Yuck, I think I wrote this comment... yikes. Maybe something like
"hook_cb->rc reflects cumulative failure state" instead?

> +static int notify_hook_finished(int result,
> +				struct strbuf *out,
> +				void *pp_cb,
> +				void *pp_task_cb)
> +{
> +	struct hook_cb_data *hook_cb = pp_cb;
> +
> +	/* |= rc in cb */
> +	hook_cb->rc |= result;

(And same as above.)

> +int run_found_hooks(const char *hook_name, const char *hook_path,
> +		    struct run_hooks_opt *options)
> +{
> +	struct hook my_hook = {
> +		.hook_path = hook_path,

As mentioned earlier, I think it is neater - and better for config-based
hooks in the future - if my_hook.hook_path is set by find_hooks()
directly instead of by being passed in, here. (I expect you did it this
way because one of the later hooks lives in an odd place - but I seem to
remember that one being strange in other ways, too, and I ended up
letting it manage its own affairs in my attempt. So I'll look forward to
seeing whether you handled that differently.)

[...]

> +int run_hooks(const char *hook_name, struct run_hooks_opt *options)
> +{
> +	const char *hook_path;
> +	int ret;
> +	if (!options)
> +		BUG("a struct run_hooks_opt must be provided to run_hooks");
> +
> +	hook_path = find_hook(hook_name);
> +
> +	/* Care about nonexistence? Use run_found_hooks() */
> +	if (!hook_path)
> +		return 0;

Ah, I see - you've done it this way so that builtin/hook.c can complain
"You tried to run pre-commit hook but you don't even have one!".
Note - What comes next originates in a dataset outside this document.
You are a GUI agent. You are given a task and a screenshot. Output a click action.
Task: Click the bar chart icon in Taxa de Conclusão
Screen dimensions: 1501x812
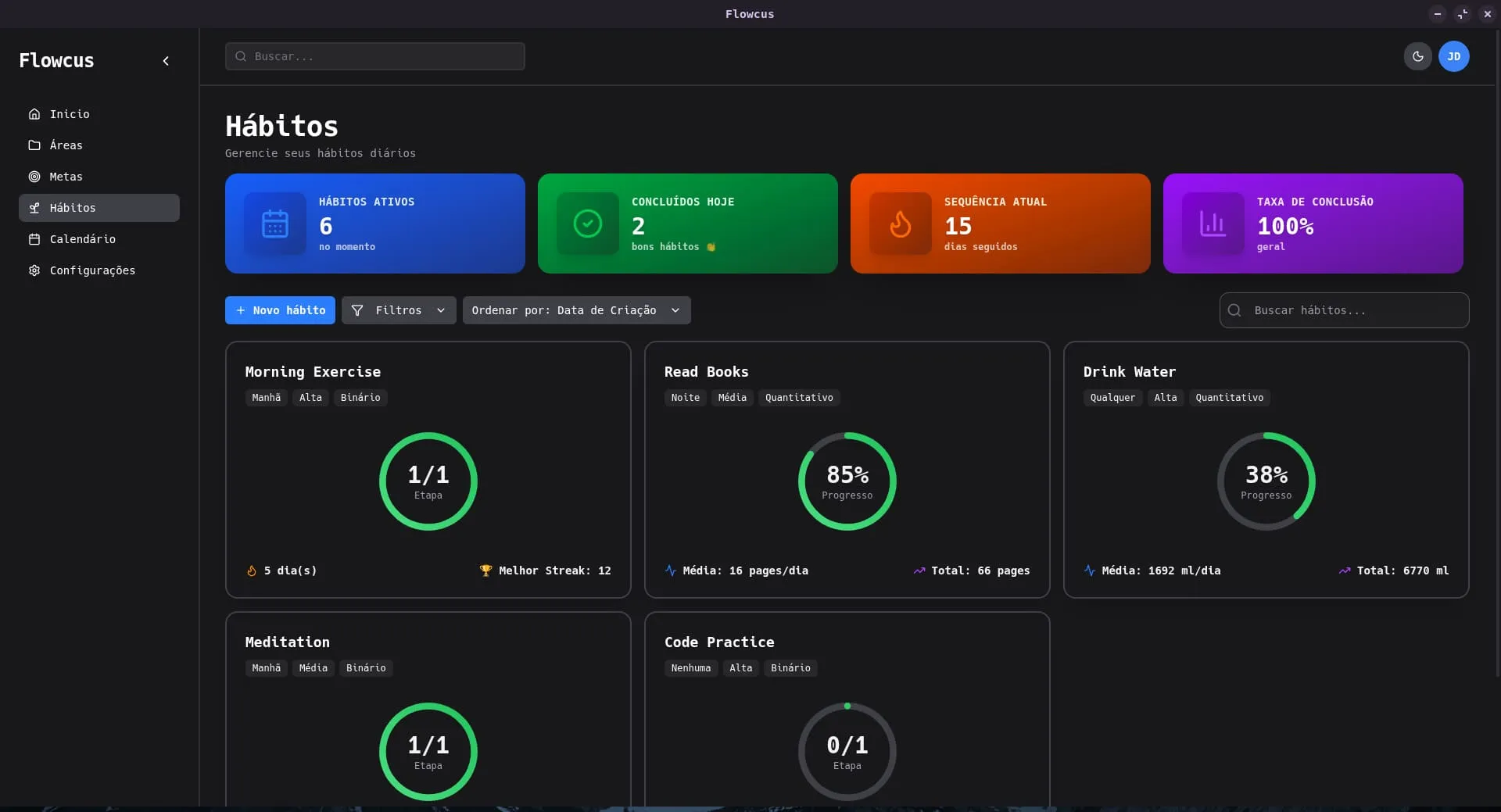pyautogui.click(x=1213, y=224)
Hm. I think I dislike this comment for the same reason I dislike the one
much earlier in this patch - it's different from how I would have
written it. But I do think it still conveys the exact same information (I
would have said "If you need to act on a missing hook, use
run_found_hooks() instead") so chalk it up to difference in tone
preferences and ignore me :)

> diff --git a/hook.h b/hook.h
[...]
> +	/* Number of threads to parallelize across */
> +	int jobs;

I wonder whether it's worth changing the comments here...

[...]
> +/*
> + * Callback provided to feed_pipe_fn and consume_sideband_fn.
> + */

...and here, since they don't mean anything in the context of this
specific commit? But they will mean something later on in the series.

> +/*
> + * Calls find_hook(hookname) and runs the hooks (if any) with
> + * run_found_hooks().
> + */
> +int run_hooks(const char *hook_name, struct run_hooks_opt *options);
> +
> +/*
> + * Takes an already resolved hook and runs it. Internally the simpler
> + * run_hooks() will call this.
> + */
> +int run_found_hooks(const char *hookname, const char *hook_path,
> +		    struct run_hooks_opt *options);

The comments in the header here resolve any concerns I had about the
comments in the run_hooks() implementation. I like these a lot.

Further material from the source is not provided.